══ MATERIAL FOR THIS EXERCISE

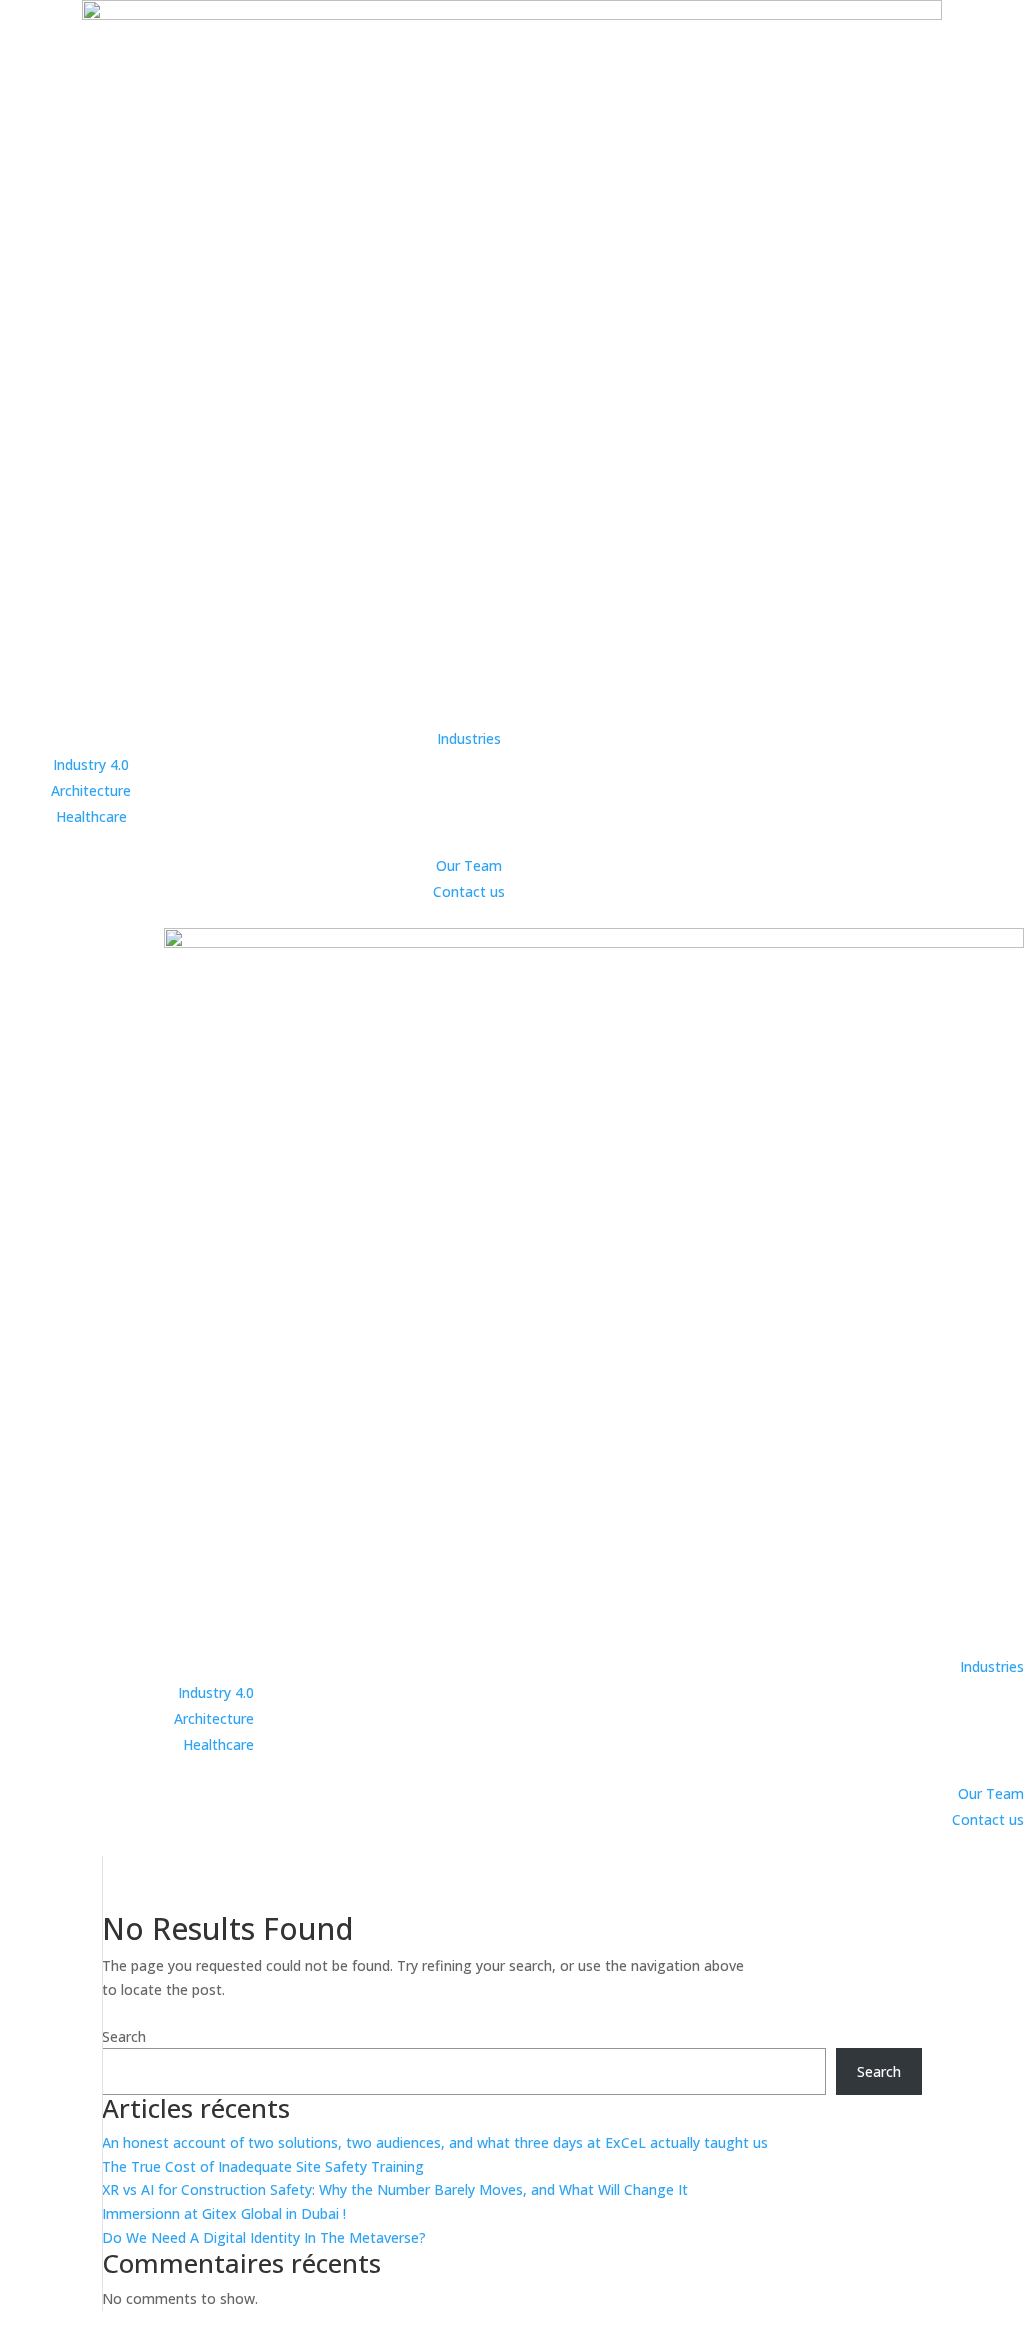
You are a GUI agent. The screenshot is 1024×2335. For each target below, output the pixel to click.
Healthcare (91, 816)
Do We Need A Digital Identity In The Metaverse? (264, 2237)
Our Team (469, 865)
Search (124, 2036)
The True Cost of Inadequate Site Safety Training (263, 2166)
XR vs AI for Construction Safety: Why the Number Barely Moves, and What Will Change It (395, 2189)
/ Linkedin (173, 2322)
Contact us (469, 891)
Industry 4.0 (91, 764)
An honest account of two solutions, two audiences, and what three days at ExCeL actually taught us (435, 2142)
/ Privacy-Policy (89, 2322)
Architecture (91, 790)
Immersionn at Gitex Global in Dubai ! (224, 2213)
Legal (20, 2322)
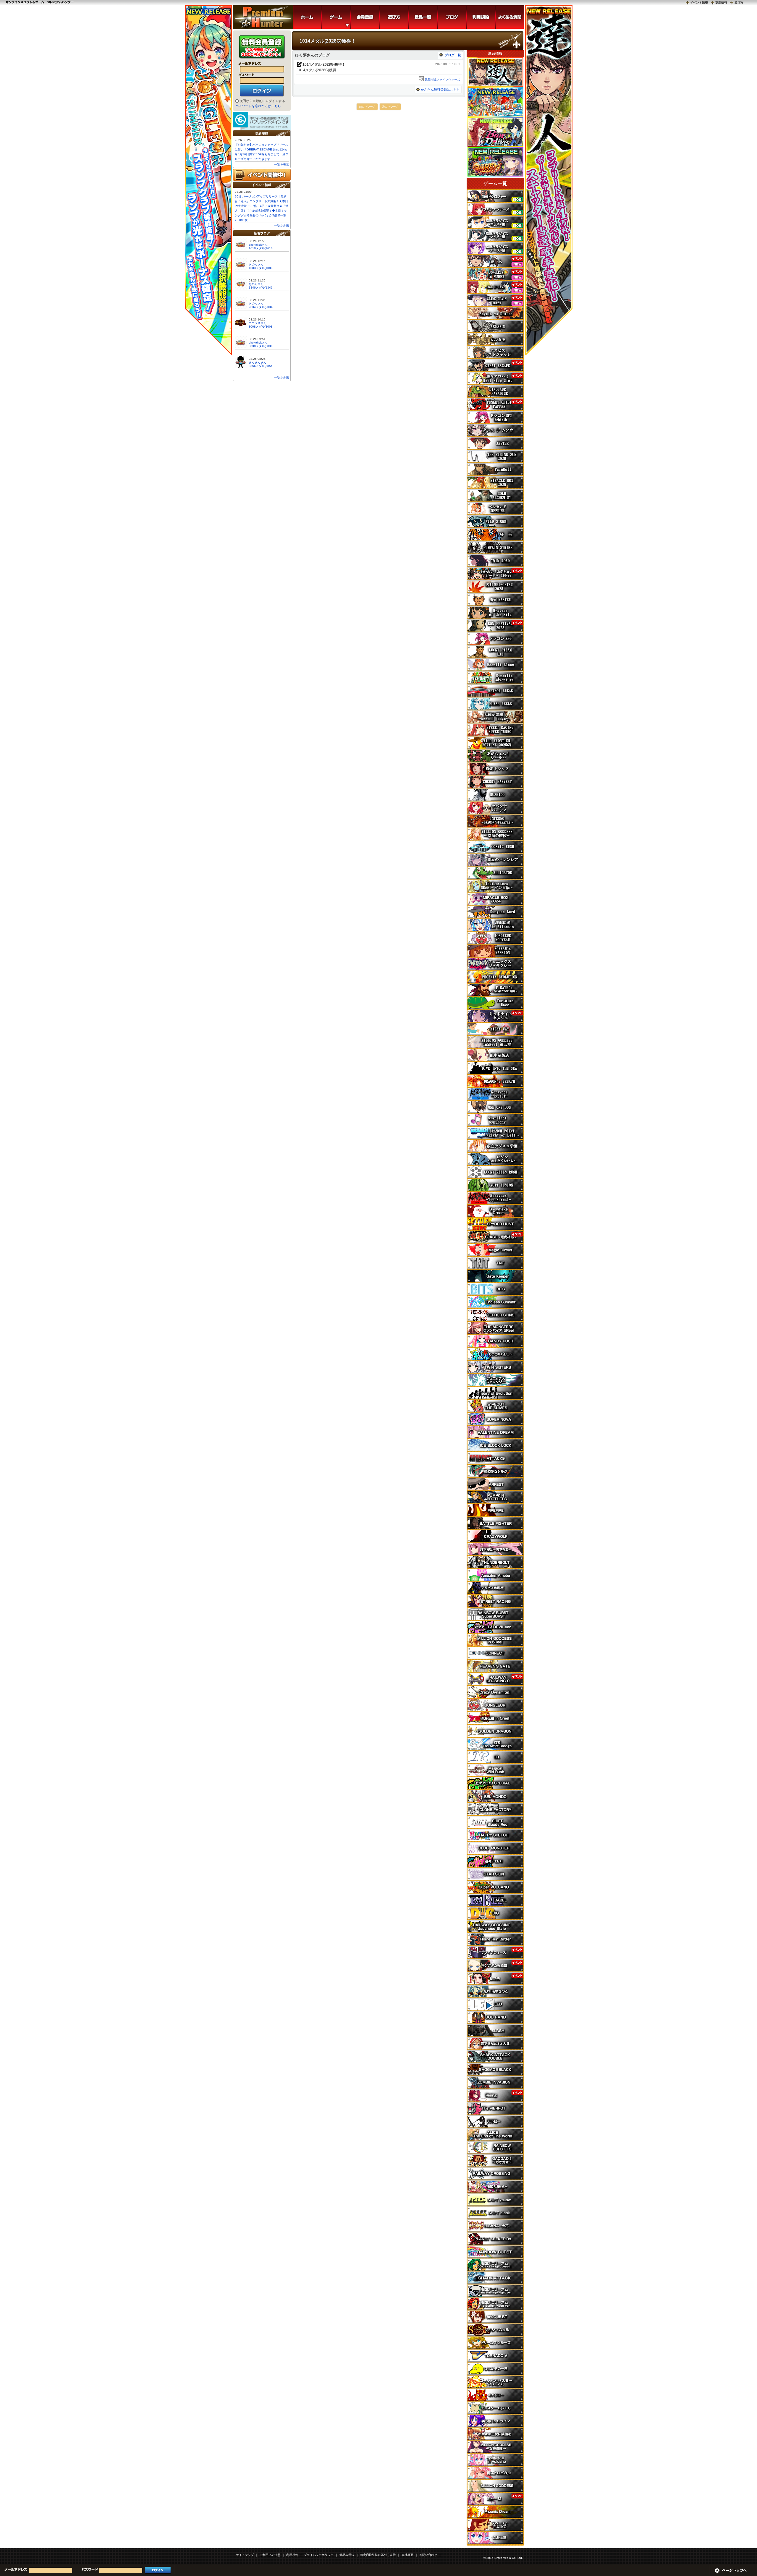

════

EXERCISE> When you transcribe the entries above, keep every word exact and leave out the pictures.

EXPECTED ANSWER>
You are a GUI agent. The screenshot is 1024×2335. For each target below, output the pixel to click.
Healthcare (91, 816)
Do We Need A Digital Identity In The Metaverse? (264, 2237)
Our Team (469, 865)
Search (124, 2036)
The True Cost of Inadequate Site Safety Training (263, 2166)
XR vs AI for Construction Safety: Why the Number Barely Moves, and What Will Change It (395, 2189)
/ Linkedin (173, 2322)
Contact us (469, 891)
Industry 4.0 (91, 764)
An honest account of two solutions, two audiences, and what three days at ExCeL actually taught us (435, 2142)
/ Privacy-Policy (89, 2322)
Architecture (91, 790)
Immersionn at Gitex Global in Dubai ! (224, 2213)
Legal (20, 2322)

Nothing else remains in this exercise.